→ DATASET EXTRACT:
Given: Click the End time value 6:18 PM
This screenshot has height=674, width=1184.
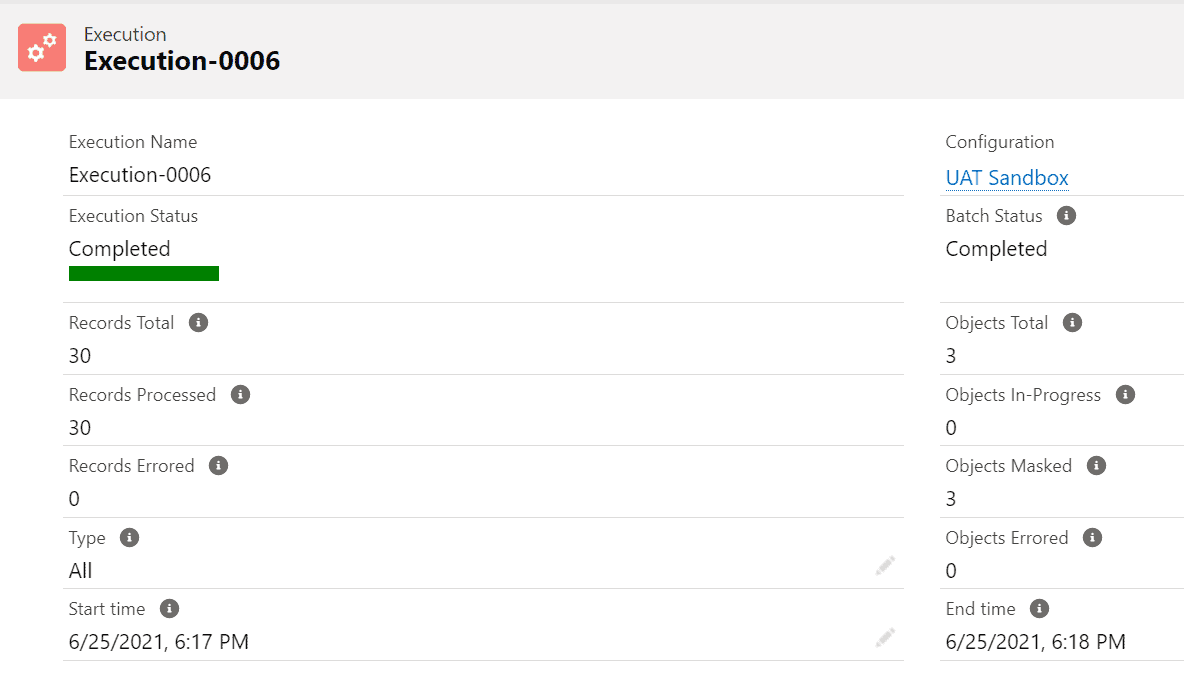Looking at the screenshot, I should coord(1036,642).
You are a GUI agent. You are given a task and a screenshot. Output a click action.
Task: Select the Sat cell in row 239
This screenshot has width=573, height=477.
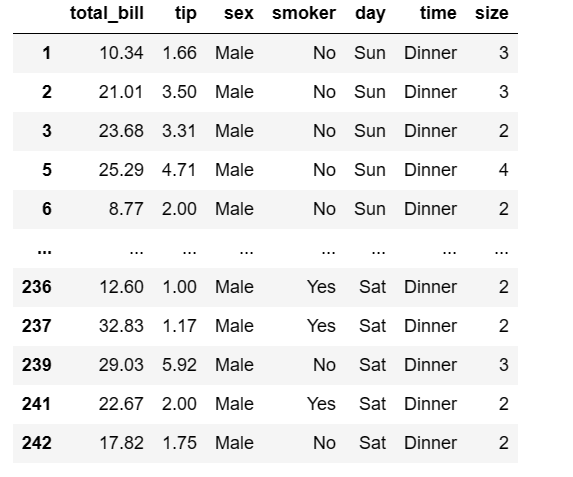[x=372, y=365]
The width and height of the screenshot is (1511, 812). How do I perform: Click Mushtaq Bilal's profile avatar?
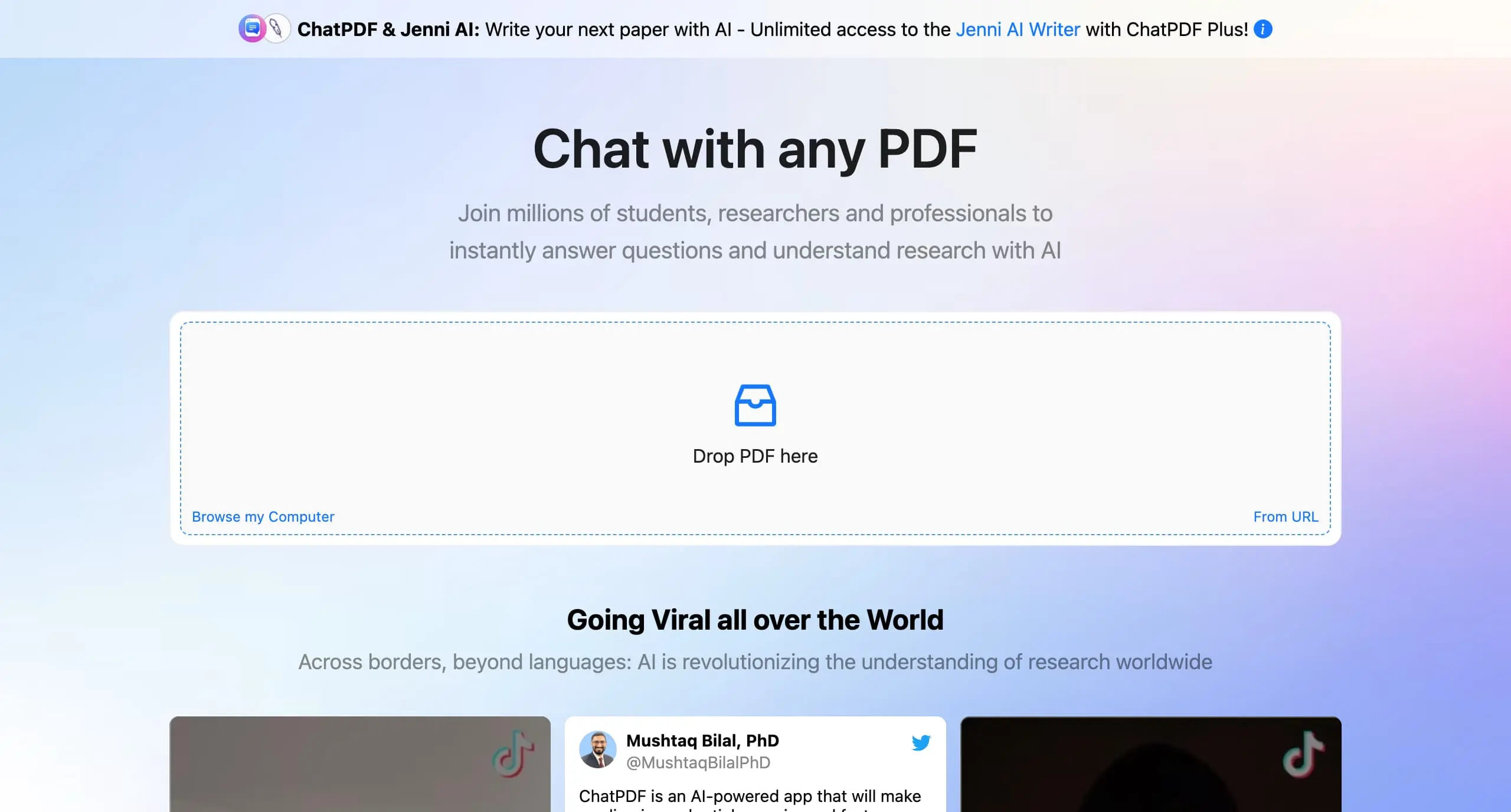coord(597,749)
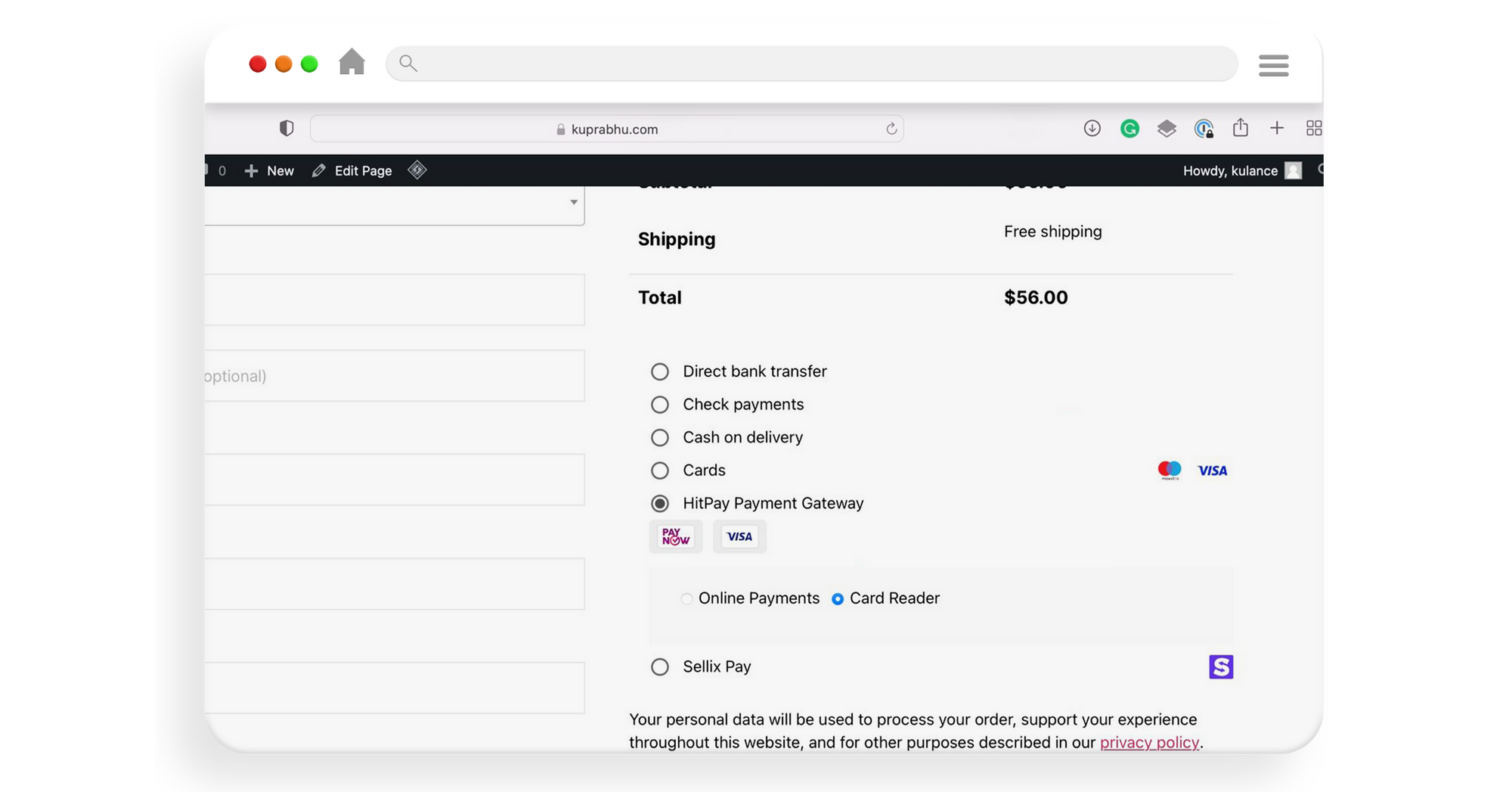Open the privacy policy link
1512x792 pixels.
click(x=1148, y=742)
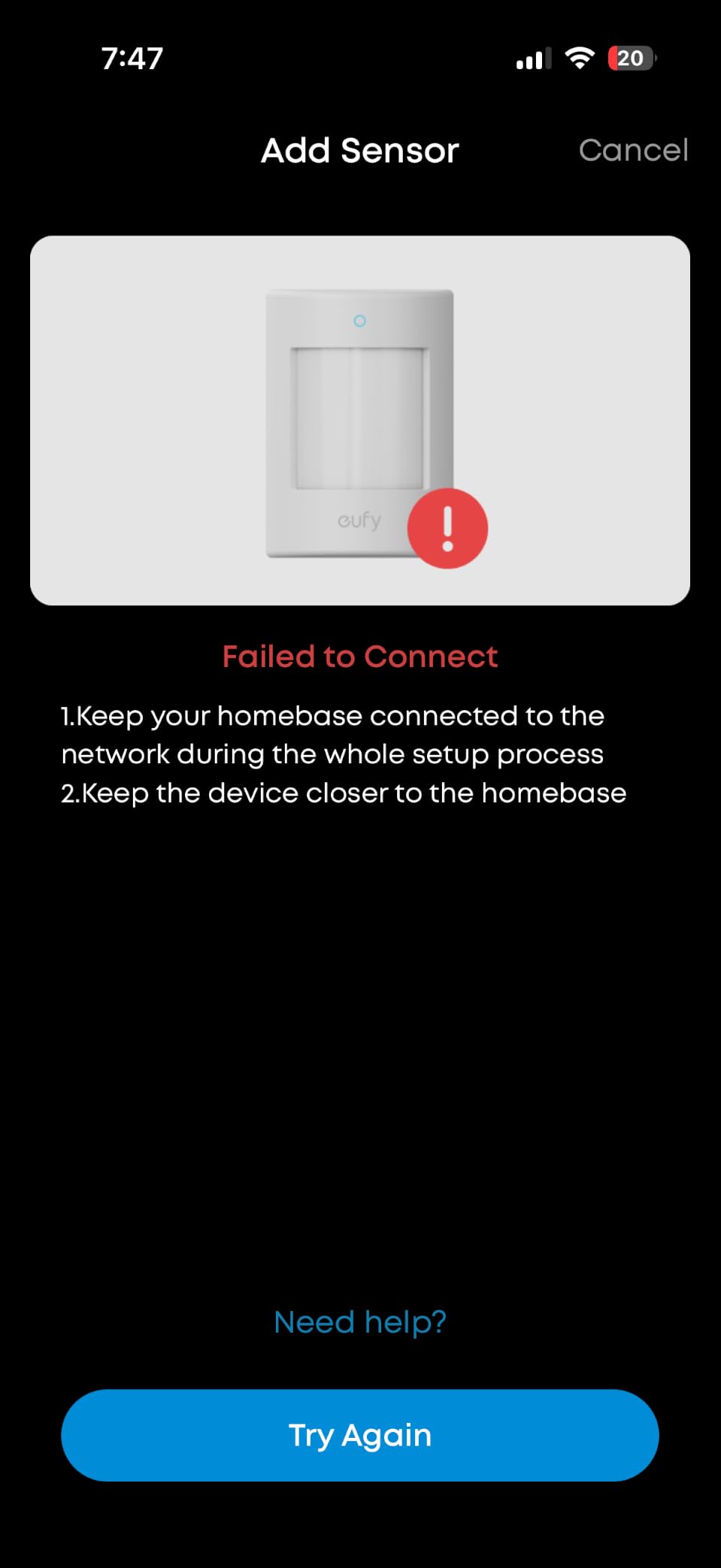Cancel adding the sensor
The image size is (721, 1568).
pyautogui.click(x=633, y=150)
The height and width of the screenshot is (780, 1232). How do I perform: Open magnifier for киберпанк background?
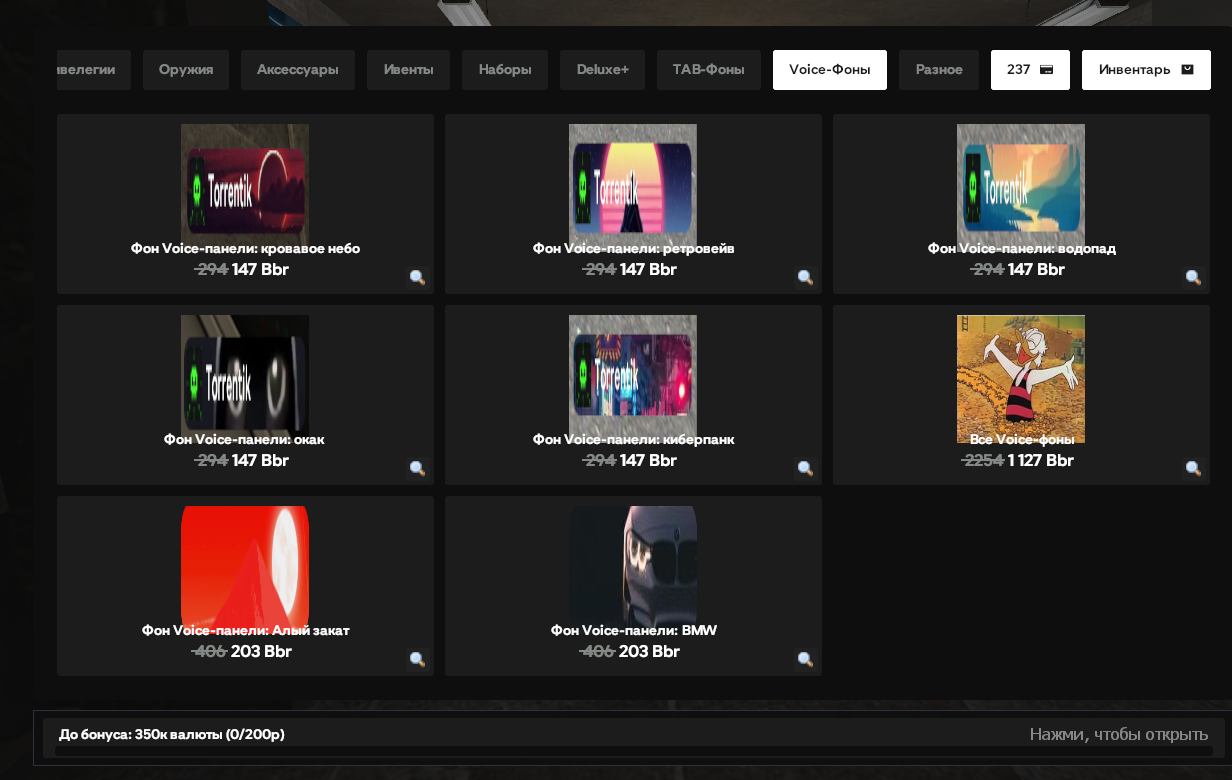[805, 468]
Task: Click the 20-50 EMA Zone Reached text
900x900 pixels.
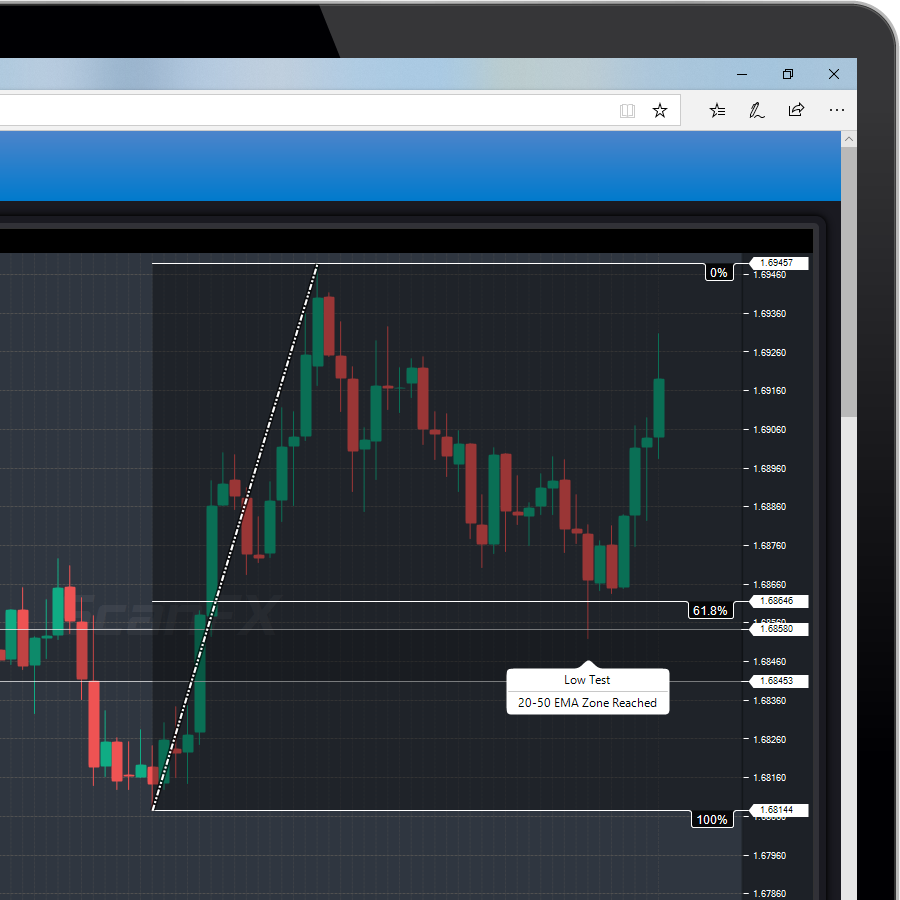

→ SHORT PROBLEM: Write out all the entries again with every instance of "How do I perform" replaced by "How can I carry out", keeping everything else the same and leaving out the pictures.

→ EXERCISE ANSWER:
Given: Click the End time value 6:18 PM
This screenshot has height=674, width=1184.
Looking at the screenshot, I should coord(1036,642).
You are a GUI agent. You are given a task and a screenshot. Output a click action.
Task: Select the Sat cell in row 239
This screenshot has width=573, height=477.
[x=372, y=365]
The width and height of the screenshot is (1511, 812). How can I carry out: Click Mushtaq Bilal's profile avatar?
coord(597,749)
Open the privacy policy link
1512x792 pixels.
click(x=1148, y=742)
Cancel adding the sensor
The image size is (721, 1568).
pyautogui.click(x=633, y=150)
The height and width of the screenshot is (780, 1232). How can I carry out: Open magnifier for киберпанк background?
[805, 468]
Task: Click the 20-50 EMA Zone Reached text
900x900 pixels.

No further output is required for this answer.